DIRECTIONS: From the line containing "Viewport: 1070px width, 590px" down to the line containing "Task: Click the printer icon in the header" in the records below, reproduce every line exactly, ends included, and omit all others.
*** Block opens ***
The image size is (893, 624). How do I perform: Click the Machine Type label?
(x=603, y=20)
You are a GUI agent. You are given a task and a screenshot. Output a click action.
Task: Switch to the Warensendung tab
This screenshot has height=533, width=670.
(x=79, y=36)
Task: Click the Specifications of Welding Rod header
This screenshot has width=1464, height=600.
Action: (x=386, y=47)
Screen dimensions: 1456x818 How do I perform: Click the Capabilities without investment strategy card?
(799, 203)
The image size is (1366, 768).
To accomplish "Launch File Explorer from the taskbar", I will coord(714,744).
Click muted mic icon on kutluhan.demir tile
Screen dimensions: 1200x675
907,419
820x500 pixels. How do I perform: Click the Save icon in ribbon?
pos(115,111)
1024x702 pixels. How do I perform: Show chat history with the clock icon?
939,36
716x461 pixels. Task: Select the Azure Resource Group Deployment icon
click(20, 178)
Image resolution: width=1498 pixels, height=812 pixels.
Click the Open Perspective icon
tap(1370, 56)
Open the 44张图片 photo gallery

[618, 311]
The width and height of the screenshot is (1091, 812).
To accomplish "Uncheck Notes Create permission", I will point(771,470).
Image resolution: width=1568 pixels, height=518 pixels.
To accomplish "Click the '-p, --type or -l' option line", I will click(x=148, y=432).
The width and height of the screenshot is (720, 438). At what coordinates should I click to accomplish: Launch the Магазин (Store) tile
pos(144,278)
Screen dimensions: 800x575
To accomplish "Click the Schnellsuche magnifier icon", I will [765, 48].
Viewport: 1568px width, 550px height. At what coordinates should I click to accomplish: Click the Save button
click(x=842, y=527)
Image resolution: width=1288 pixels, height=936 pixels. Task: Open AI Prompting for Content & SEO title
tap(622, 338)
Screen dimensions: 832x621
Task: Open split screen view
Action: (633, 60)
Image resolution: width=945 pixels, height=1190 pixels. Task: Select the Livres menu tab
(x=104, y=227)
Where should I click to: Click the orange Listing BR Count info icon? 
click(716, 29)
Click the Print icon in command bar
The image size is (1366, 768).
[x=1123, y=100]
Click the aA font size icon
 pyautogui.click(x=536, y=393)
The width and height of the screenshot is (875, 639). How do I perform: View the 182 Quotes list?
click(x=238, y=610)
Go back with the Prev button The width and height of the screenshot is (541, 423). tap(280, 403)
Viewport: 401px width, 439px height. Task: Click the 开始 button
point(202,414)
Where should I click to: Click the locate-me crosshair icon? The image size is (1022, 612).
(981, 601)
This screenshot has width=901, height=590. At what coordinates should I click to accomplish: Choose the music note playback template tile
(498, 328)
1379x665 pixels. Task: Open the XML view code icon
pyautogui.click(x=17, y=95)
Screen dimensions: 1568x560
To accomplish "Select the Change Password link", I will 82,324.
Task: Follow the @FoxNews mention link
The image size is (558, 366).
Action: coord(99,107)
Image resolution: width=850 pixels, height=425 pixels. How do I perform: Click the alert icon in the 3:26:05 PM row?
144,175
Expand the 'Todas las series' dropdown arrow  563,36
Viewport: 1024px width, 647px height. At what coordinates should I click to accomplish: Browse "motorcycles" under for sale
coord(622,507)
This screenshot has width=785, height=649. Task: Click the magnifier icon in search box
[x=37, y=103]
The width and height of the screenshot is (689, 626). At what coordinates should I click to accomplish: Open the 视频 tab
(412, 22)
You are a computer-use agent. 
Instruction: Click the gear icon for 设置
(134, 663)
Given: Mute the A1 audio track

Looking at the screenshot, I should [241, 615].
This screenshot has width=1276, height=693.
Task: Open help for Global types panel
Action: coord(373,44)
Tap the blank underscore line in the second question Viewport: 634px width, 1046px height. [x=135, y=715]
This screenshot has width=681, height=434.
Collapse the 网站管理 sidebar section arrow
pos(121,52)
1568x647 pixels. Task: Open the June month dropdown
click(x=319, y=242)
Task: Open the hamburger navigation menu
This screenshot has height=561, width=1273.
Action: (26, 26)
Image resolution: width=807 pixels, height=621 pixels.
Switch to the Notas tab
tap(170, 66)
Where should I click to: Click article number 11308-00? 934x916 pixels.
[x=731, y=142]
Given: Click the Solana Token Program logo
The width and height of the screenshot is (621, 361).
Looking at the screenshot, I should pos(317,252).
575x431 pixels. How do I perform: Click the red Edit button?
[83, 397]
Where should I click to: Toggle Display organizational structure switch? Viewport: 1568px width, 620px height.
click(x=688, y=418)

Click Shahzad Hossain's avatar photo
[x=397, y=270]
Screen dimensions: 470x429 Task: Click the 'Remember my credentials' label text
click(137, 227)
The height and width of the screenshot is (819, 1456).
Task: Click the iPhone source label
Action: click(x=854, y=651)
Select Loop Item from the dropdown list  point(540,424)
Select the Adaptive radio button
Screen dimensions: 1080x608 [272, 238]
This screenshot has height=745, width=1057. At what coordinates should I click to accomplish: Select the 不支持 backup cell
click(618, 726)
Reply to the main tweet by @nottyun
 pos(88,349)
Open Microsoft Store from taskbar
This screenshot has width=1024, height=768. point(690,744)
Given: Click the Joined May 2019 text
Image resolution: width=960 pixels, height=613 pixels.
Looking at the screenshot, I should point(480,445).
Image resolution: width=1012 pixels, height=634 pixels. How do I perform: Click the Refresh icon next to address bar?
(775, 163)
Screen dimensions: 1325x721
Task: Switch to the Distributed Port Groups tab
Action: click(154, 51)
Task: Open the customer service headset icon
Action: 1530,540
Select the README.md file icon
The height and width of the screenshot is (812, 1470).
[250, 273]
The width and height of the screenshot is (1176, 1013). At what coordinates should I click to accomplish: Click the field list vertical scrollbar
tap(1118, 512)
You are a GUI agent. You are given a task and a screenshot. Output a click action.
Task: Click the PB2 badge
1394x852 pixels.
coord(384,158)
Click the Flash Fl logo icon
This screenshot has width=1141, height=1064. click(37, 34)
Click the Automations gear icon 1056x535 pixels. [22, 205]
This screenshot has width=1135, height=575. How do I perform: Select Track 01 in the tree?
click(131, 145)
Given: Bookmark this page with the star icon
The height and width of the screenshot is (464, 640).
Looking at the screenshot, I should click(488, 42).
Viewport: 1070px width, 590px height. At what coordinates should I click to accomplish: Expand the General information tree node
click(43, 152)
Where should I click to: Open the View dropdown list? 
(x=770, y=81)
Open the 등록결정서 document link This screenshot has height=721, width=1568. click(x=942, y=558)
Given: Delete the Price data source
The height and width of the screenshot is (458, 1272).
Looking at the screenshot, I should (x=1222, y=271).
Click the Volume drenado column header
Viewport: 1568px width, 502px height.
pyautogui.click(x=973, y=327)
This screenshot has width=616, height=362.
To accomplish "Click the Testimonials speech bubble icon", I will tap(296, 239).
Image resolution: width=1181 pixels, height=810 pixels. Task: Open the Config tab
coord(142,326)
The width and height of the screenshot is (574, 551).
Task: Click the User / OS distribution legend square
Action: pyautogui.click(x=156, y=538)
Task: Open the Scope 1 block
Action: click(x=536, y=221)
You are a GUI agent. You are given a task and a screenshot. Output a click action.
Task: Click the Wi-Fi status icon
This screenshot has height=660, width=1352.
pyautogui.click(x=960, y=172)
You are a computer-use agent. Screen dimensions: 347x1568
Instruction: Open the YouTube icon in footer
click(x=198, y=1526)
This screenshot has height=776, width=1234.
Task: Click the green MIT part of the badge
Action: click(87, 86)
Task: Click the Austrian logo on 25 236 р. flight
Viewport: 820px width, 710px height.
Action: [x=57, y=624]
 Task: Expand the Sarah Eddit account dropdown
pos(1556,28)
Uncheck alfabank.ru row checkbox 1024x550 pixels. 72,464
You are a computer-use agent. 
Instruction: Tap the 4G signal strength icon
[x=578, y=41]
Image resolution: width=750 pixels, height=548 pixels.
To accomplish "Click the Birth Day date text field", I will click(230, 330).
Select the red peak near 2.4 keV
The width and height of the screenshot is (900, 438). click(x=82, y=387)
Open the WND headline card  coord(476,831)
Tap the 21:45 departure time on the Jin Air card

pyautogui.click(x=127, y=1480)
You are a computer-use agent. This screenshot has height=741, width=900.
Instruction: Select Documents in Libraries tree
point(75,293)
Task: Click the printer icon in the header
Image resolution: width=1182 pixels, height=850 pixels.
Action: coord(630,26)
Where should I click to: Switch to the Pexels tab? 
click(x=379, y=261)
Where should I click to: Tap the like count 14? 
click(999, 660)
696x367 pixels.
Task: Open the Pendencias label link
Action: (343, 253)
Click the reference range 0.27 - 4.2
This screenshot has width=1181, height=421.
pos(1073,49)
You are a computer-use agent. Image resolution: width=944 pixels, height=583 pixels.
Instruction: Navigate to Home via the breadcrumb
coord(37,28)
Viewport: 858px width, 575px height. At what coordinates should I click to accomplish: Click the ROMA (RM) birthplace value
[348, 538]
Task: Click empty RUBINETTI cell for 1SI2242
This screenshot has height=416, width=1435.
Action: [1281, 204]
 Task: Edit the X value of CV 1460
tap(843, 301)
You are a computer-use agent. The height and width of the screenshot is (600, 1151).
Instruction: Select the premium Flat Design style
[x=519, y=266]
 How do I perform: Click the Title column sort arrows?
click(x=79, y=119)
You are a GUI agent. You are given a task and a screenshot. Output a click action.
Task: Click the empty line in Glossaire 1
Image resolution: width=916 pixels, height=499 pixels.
*** Block closes ***
ANSWER FOR THIS EXERCISE:
Viewport: 1070px width, 590px height. At what coordinates should I click to accomplish: Expand the General information tree node
click(43, 152)
Where should I click to: Open the View dropdown list? 
(x=770, y=81)
Open the 등록결정서 document link This screenshot has height=721, width=1568. click(x=942, y=558)
Given: Delete the Price data source
The height and width of the screenshot is (458, 1272).
Looking at the screenshot, I should (x=1222, y=271).
Click the Volume drenado column header
Viewport: 1568px width, 502px height.
pyautogui.click(x=973, y=327)
This screenshot has width=616, height=362.
To accomplish "Click the Testimonials speech bubble icon", I will tap(296, 239).
Image resolution: width=1181 pixels, height=810 pixels. Task: Open the Config tab
coord(142,326)
The width and height of the screenshot is (574, 551).
Task: Click the User / OS distribution legend square
Action: pyautogui.click(x=156, y=538)
Task: Open the Scope 1 block
Action: click(x=536, y=221)
You are a GUI agent. You are given a task and a screenshot. Output a click action.
Task: Click the Wi-Fi status icon
This screenshot has height=660, width=1352.
pyautogui.click(x=960, y=172)
You are a computer-use agent. Screen dimensions: 347x1568
Instruction: Open the YouTube icon in footer
click(x=198, y=1526)
This screenshot has height=776, width=1234.
Task: Click the green MIT part of the badge
Action: click(87, 86)
Task: Click the Austrian logo on 25 236 р. flight
Viewport: 820px width, 710px height.
Action: [x=57, y=624]
 Task: Expand the Sarah Eddit account dropdown
pos(1556,28)
Uncheck alfabank.ru row checkbox 1024x550 pixels. 72,464
You are a computer-use agent. 
Instruction: Tap the 4G signal strength icon
[x=578, y=41]
Image resolution: width=750 pixels, height=548 pixels.
To accomplish "Click the Birth Day date text field", I will click(230, 330).
Select the red peak near 2.4 keV
The width and height of the screenshot is (900, 438). click(x=82, y=387)
Open the WND headline card  coord(476,831)
Tap the 21:45 departure time on the Jin Air card

pyautogui.click(x=127, y=1480)
You are a computer-use agent. This screenshot has height=741, width=900.
Instruction: Select Documents in Libraries tree
point(75,293)
Task: Click the printer icon in the header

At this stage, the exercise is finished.